Mitt Romney's vice presidential pick was a shot in the arm for the GOP presidential candidate's campaign. Paul Ryan is young, and between his famed adherence to the P90X workout regimen, his skills as a sportsman and his beautiful young family, Ryan's dose of relatability was just what the Conservative wing of the GOP ordered.
And (hello, populism!) Paul Ryan loves Rage Against the Machine.
But Rage Against the Machine doesn't love Paul Ryan back.
In a sharply-worded editorial posted by Rolling Stone, Rage guitarist Tom Morello calls Ryan's admiration "amusing, because he is the embodiment of the machine that our music has been raging against for two decades."
Labeling Ryan as "clueless," Morello says the potential veep's stances are the complete opposite of his band's.
"Ryan claims that he likes Rage's sound, but not the lyrics," Morello writes. "Well I don't care for Paul Ryan's sound or his lyrics."
"I wonder what Ryan's favorite Rage song is? Is it the one where we condemn the genocide of Native Americans? The one lambasting American imperialism? Our cover of "F*** the Police"? Or is it the one where we call on the people to seize the means of production? So many excellent choices to jam out to at Young Republican meetings!"
Morello finishes with a good dose of wishful conspiracy theorizing.
"My hope is that maybe Paul Ryan is a mole," he writes. "Maybe Rage did plant some sensible ideas in this extreme fringe right wing nut job.
"Maybe if elected, he'll pardon Leonard Peltier. Maybe he'll throw U.S. military support behind the Zapatistas. Maybe he'll fill Guantanamo Bay with the corporate criminals that are funding his campaign – and then torture them with Rage music 24/7. That's one possibility.
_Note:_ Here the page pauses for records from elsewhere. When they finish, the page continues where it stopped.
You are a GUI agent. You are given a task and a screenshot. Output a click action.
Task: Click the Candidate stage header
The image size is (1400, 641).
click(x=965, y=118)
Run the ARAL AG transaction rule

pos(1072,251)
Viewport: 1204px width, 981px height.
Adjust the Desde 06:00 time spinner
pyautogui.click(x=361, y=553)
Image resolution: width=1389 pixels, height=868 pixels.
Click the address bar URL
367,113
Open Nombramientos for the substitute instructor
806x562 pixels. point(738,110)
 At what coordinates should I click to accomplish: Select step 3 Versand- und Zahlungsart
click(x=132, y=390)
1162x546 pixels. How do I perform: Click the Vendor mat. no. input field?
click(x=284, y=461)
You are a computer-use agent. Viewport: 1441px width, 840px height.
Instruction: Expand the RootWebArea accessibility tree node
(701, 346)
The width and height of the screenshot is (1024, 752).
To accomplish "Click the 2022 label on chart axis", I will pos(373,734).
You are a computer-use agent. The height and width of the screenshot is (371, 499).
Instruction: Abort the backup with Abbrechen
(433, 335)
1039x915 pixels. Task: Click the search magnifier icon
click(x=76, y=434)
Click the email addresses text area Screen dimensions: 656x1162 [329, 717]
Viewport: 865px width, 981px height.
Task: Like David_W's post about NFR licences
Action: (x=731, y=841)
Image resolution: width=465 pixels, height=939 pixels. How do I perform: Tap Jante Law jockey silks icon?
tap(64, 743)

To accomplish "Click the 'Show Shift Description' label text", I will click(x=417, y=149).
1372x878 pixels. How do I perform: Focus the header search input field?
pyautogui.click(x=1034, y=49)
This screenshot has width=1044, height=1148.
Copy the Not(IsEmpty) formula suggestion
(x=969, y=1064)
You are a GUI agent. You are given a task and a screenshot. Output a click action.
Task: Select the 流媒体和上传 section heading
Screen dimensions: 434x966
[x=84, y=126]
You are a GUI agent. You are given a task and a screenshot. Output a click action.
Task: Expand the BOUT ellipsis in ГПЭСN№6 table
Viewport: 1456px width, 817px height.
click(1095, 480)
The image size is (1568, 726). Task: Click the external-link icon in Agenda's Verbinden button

But I'm not betting on it."
Ryan's love for Rage is particularly ironic in considering the band-led protest during the 2008 Republican convention in Ryan's home state, Wisconsin.
A Rolling Stone report from September 2008 describes the scene:
The rumors of a secret Rage Against the Machine concert turned out to be halfway true late Tuesday afternoon, when local blogs confirmed the free show on the lawn of the Minnesota State Capitol at 6:30 p.m. But, reportedly, as Anti-Flag — one of the scheduled performers for the Ripple Effect music festival — introduced RATM, police suddenly shut the concert down, despite the fact that the festival had a legal permit until 7 p.m. When the angry crowd's chants of "F*** you I won't do what you tell me" failed to start the show, frontman Zack de la Rocha and guitarist Tom Morello performed an a cappella version of "Bulls on Parade," handing a megaphone back and forth between them for the lyrics and music — Morello making the "bow-wow-wow-wakka-chikkas" with his mouth.
The pair led the assembled crowd on a march towards the heavily guarded Xcel Center and the Republican National Convention. The roughly 2,000 to 3,000 marchers met up with another group of poverty protesters and they reportedly got as far as the main barriers in front of the Xcel Center. About 200 people allegedly refused to disperse from an intersection and police fired tear gas at the protesters. The police said the protest had been broken up but there are reports of continuing scuffles between protesters and police. "I think it's important to call out the economic crimes at home and the war crimes abroad, while they're here," Morello tells Rolling Stone. "Not let them get away with it while the world's media is focused here. It's important to get that message out ... to have that amplified alongside the B.S. messages being spouted from the podium."